Siri’s meek voice might make us think women are subservient | Cult of Mac

Siri’s meek voice might make us think women are subservient


Siri Alexa in voice report
Siri is unfailingly meek and polite. What does that say about how we expect young women to behave?
Photo: Apple

Siri, Alexa and all the other well-known voice assistants are female. A new study argues that ordering these artificial intelligences around reinforces the idea that women should be obedient and uncomplaining, especially as they always respond meekly to insults.

The study authors urge Apple and creators of similar products to make male or gender-neutral voices more prominent.

It’s too easy to kick Siri around

“Because the speech of most voice assistants is female, it sends a signal that women are obliging, docile and eager-to-please helpers, available at the touch of a button or with a blunt voice command like ‘hey’ or ‘OK’, says the study, which is from Unesco (United Nations Educational, Scientific and Cultural Organization).

It’s titled, “I’d blush if I could,” as that used to be Siri’s meek answer to insults like “You’re a b****,” according to the authors.
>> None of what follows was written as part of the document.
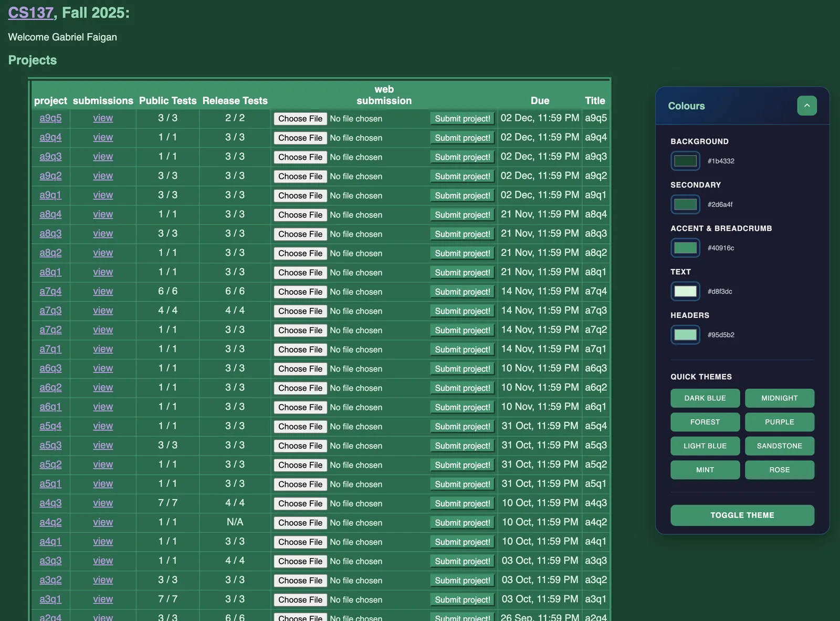This screenshot has height=621, width=840.
Task: Apply the Rose quick theme
Action: pyautogui.click(x=780, y=470)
Even the current one, “I don’t know how to respond to that,” is very polite.

Also, AI assistants are still relatively primitive and often make dumb mistakes. The authors point out that these errors are spoken in the voices of young women, reinforcing negative ideas about female intelligence.

More voice options needed

The authors of this study urge the developers of voice-controlled assistants to make male voices an option. And to ask users to choose the gender of their assistant, not make female the default.
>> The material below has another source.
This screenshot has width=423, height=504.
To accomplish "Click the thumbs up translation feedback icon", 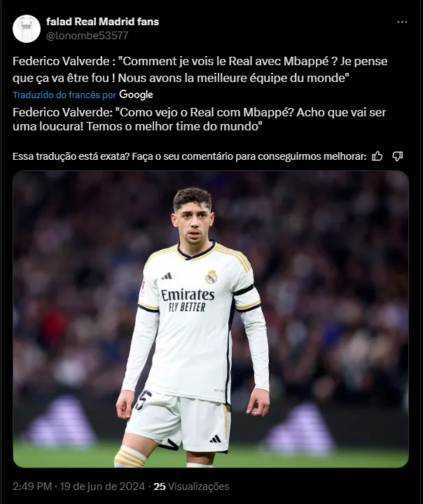I will click(377, 156).
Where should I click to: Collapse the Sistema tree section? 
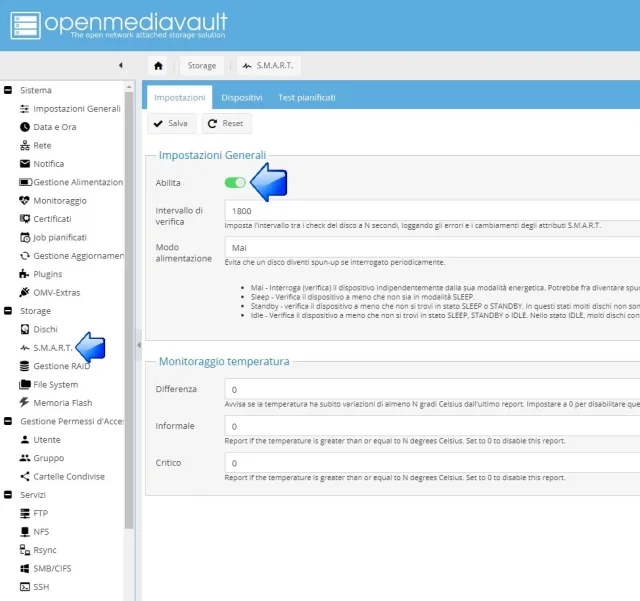(9, 91)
iPhone or iPad users wishing to change Siri’s gender just need to go to Settings > Siri & Search > Siri Voice. From here, users can change the voice from female to male, as well as give Siri a regional accent, like British or South African.
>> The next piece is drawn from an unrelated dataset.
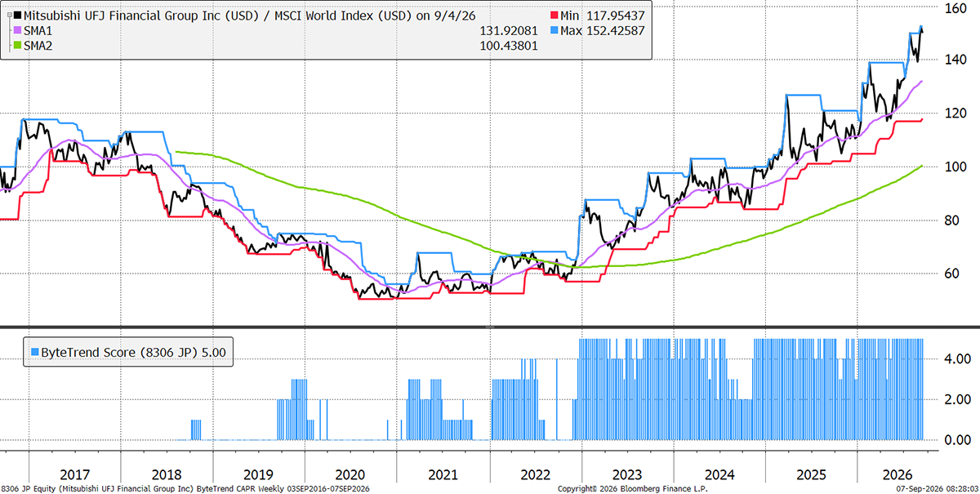The height and width of the screenshot is (494, 980).
Task: Click the 2020 label on time axis
Action: coord(350,473)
But the switch needs to go beyond the timber of the voice; separate scripts have to be used. As the study authors point out, “The male versions tend to use more definitive quantifiers (one, five), while the female versions use more general quantifiers (a few, some), as well as more personal pronouns (I, you, she). The trend is so pronounced that focus groups report finding it unsettling to hear a male voice using a female script and consider it untrustworthy.”

One way around this is to make the AI’s voice gender neutral. And it has other advantages: “Digital assistants carrying obviously synthetic voices, regardless of their fluency, announce themselves as non-human from the outset of an interaction and might even point the way towards the establishment of a new machine gender for technologies with human-like communication capabilities,” according to the authors of this study.